● CONSIGNES DE TRAVAIL
(1) Répondez aux questions suivantes sur l'extrait consacré à Thomas Hardy.
(a) Combien de fois Thomas Hardy fut-il pressenti pour le prix Nobel de littérature ?
(b) D'où vient la beauté des caractères et des comportements ?
(c) De quelle sorte de famille Tess d'Urberville est-elle issue ?
(2) Mettez à jour l'extrait consacré à Thomas Hardy : recopiez tout ce qui va de « 25, c'est le » jusqu'à « dépeint ses personnages. », en remplaçant « puzzle » par « casse-tête ».
(3) Écrivez la suite de l'extrait consacré à Thomas Hardy, à partir de sa dernière phrase.

● EXTRAIT CHOISI
────────────────────
25, c'est le nombre de fois où Thomas Hardy fut pressenti pour être récipiendaire du prix Nobel de littérature et si cette donnée peut légitimement nous étonner, personnellement je m'étonne encore plus du fait qu'il ne l'ait jamais obtenu !



Je pense que ce qui me fascine le plus dans un roman de Thomas Hardy, ce très grand auteur, c'est la façon dont le récit se met en place avec la logique et la complexité d'un puzzle mais sans jamais céder pour autant à la facilité, sans tirer des ficelles grosses comme des cordes et sans tomber dans un pathos de mauvais aloi. La beauté des caractères et des comportements dans toute leur pluralité psychologique et sociologique vient de l'incroyable réalisme avec lequel l'auteur dépeint ses personnages.



Ce faisant, comme ne pas être ému(e) par une Tess d'Urberville ? Une femme simple et digne, belle et sincère ? Issue d'une famille misérable, notre héroïne, mieux éduquée et avertie aurait sans doute échappé aux atavismes héréditaires et aurait alors connu un destin moins sombre et surtout moins impassible face aux circonstances navrantes qui, de malheurs en épreuves, vont la mener à sa perte.
────────────────────
Données sur l'emplacement des éléments
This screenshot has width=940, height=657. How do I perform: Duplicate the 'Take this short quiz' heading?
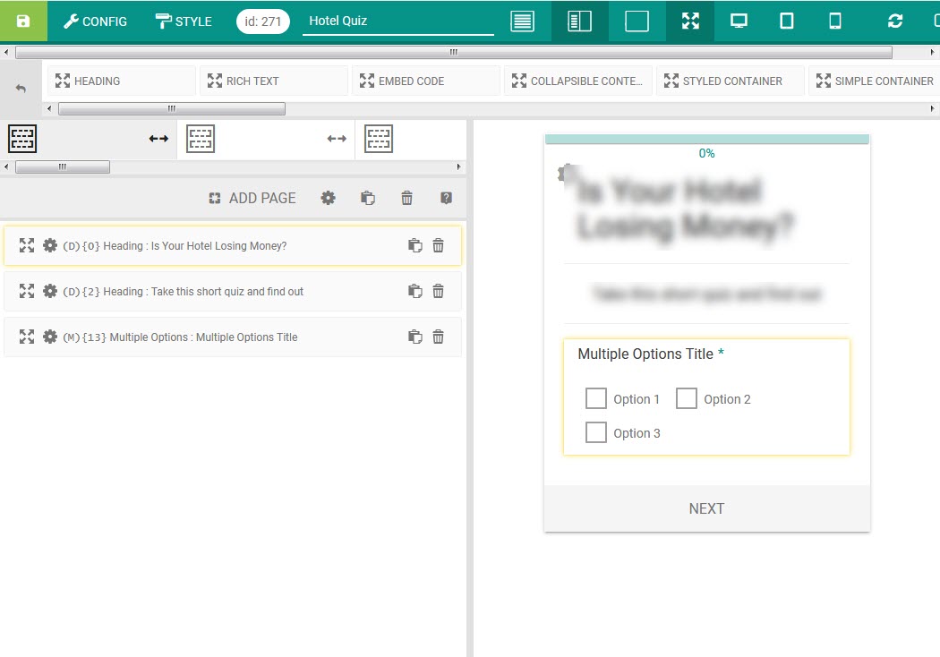pyautogui.click(x=414, y=291)
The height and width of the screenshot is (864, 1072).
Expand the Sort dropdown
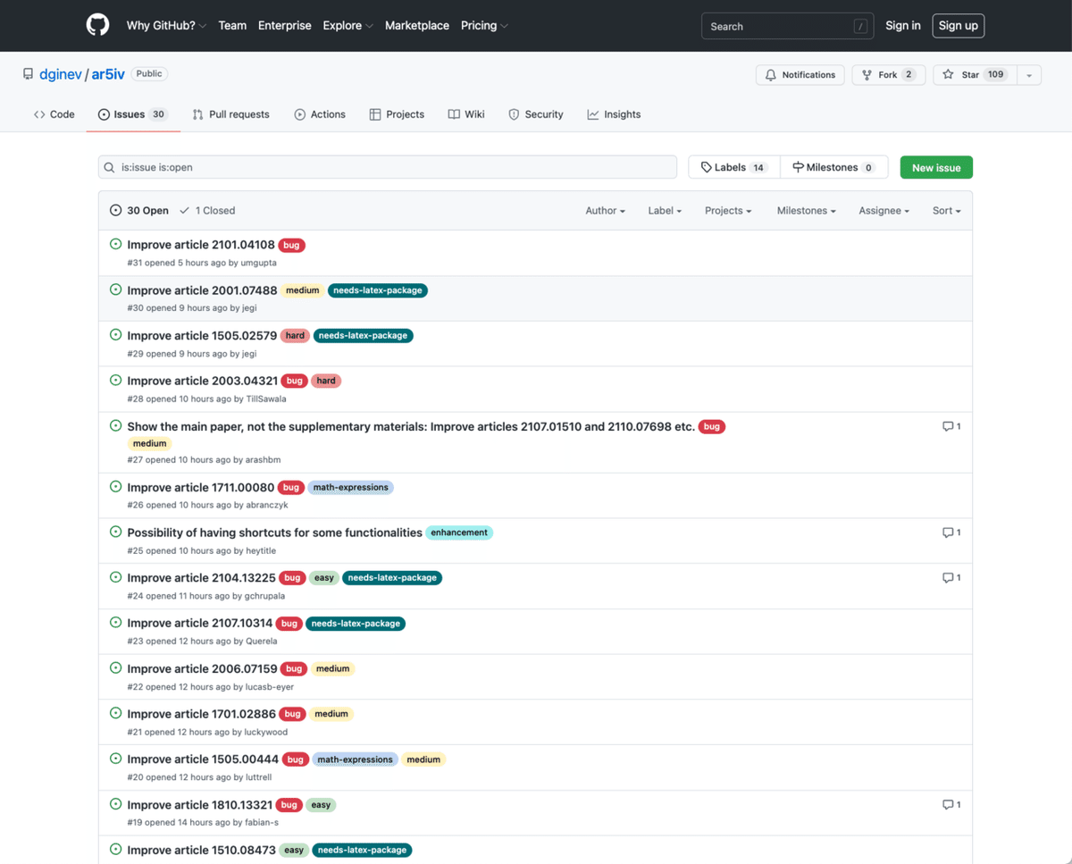(946, 211)
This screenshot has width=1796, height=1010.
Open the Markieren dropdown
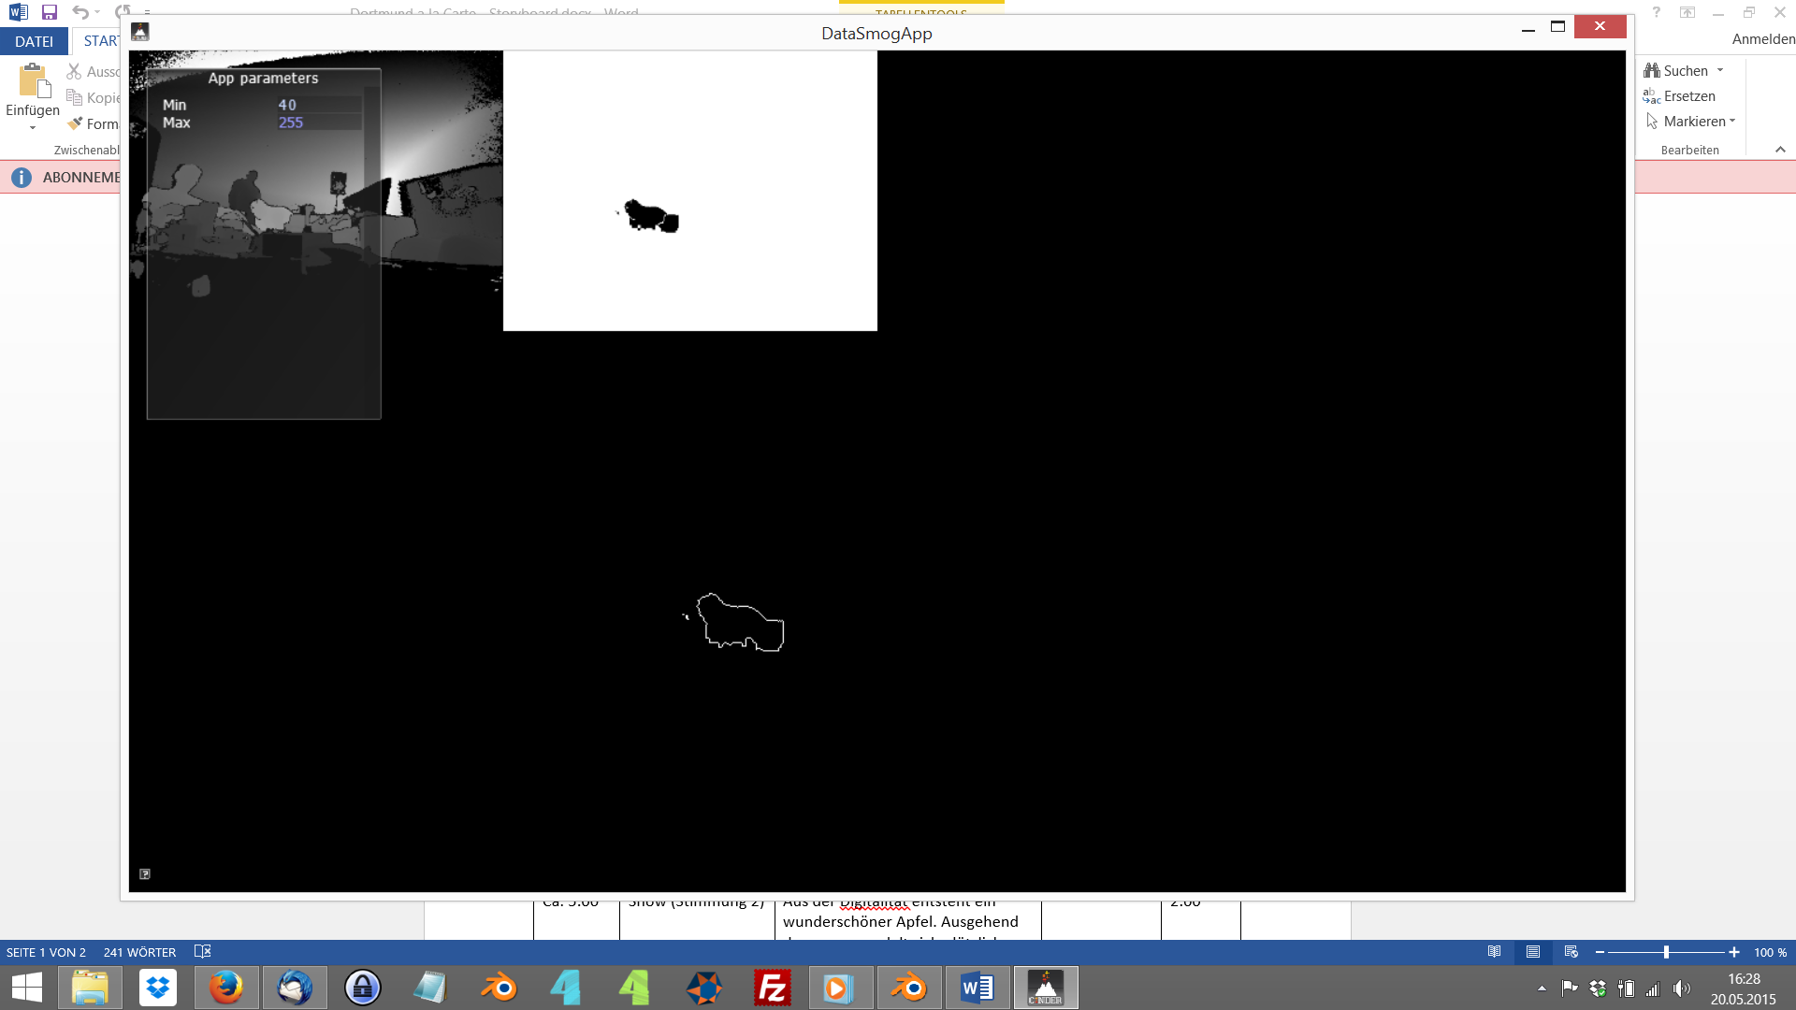[1732, 122]
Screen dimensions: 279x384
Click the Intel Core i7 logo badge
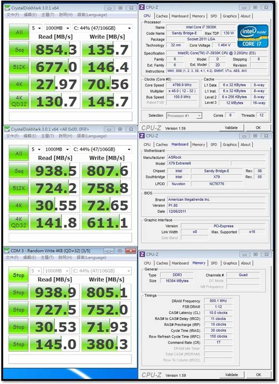click(252, 36)
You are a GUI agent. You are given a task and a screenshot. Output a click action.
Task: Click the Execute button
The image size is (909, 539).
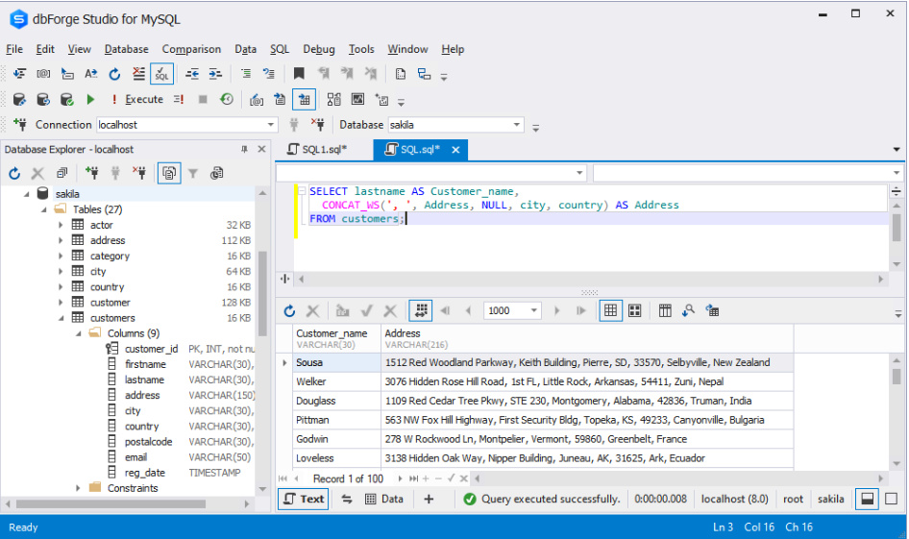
────────────────────
● RÉSULTATS PAR TÂCHE
(1)
(a) 25 fois.
(b) De l'incroyable réalisme avec lequel l'auteur dépeint ses personnages.
(c) D'une famille misérable.

(2)
25, c'est le nombre de fois où Thomas Hardy fut pressenti pour être récipiendaire du prix Nobel de littérature et si cette donnée peut légitimement nous étonner, personnellement je m'étonne encore plus du fait qu'il ne l'ait jamais obtenu !



Je pense que ce qui me fascine le plus dans un roman de Thomas Hardy, ce très grand auteur, c'est la façon dont le récit se met en place avec la logique et la complexité d'un casse-tête mais sans jamais céder pour autant à la facilité, sans tirer des ficelles grosses comme des cordes et sans tomber dans un pathos de mauvais aloi. La beauté des caractères et des comportements dans toute leur pluralité psychologique et sociologique vient de l'incroyable réalisme avec lequel l'auteur dépeint ses personnages.

(3)
Née pour être un ange, Tess se laissera accoutrer de la nature d'une pécheresse, subissant les événements, manquant d'analyse et de moyens pour échapper à son destin de proie. Convaincue d'attirer sur elle le malheur comme une juste récompense d'une faute commise sur elle par un autre, Tess ira de non-choix en concessions, ne découvrant en elle que bien trop tardivement la force de la rébellion.



Un très beau roman bien que plus sombre et plus cruellement crédible que beaucoup d'autres du même auteur. Thomas Hardy s'est vu refuser les honneurs du Nobel sous prétexte que son oeuvre globale était jugée trop noire, une justification bien vaine selon moi et qui fait fi du précieux caractère naturaliste de sa prose.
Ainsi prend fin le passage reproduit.